[Activity] Take the entries below and write them out exactly, with each picture removed.

[Source material]

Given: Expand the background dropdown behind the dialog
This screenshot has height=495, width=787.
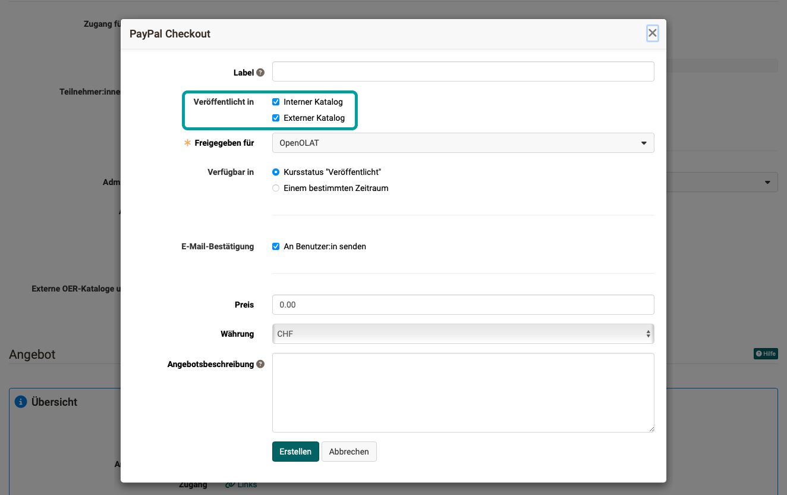Looking at the screenshot, I should point(767,182).
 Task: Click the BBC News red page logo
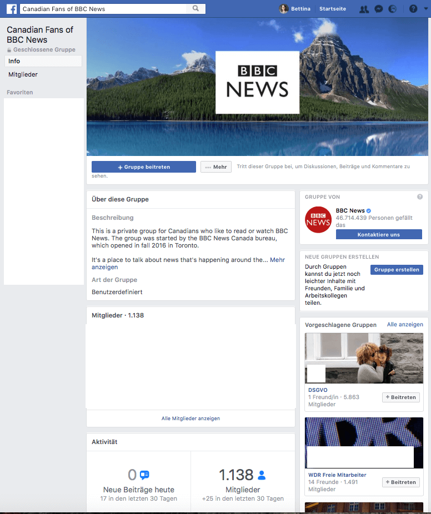click(x=318, y=219)
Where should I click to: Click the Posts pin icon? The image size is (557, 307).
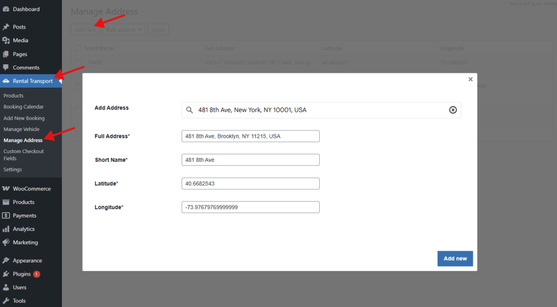coord(6,27)
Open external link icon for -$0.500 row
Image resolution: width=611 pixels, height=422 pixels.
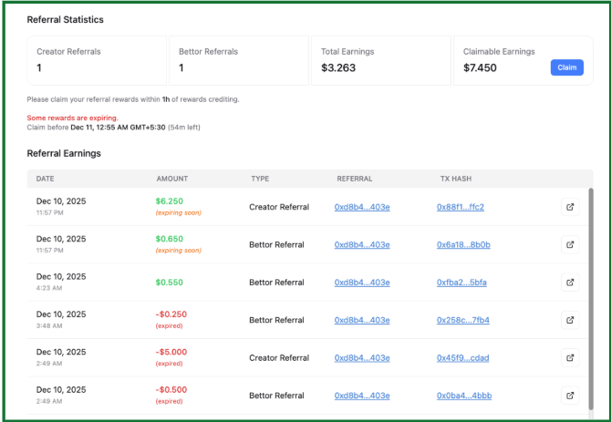coord(570,396)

[Answer to this task]
Given: Expand the background dropdown behind the dialog
This screenshot has height=495, width=787.
Looking at the screenshot, I should point(767,182).
 Task: Click the BBC News red page logo
click(x=318, y=219)
Where should I click to: Click the Posts pin icon? The image size is (557, 307).
coord(6,27)
Open external link icon for -$0.500 row
Image resolution: width=611 pixels, height=422 pixels.
coord(570,396)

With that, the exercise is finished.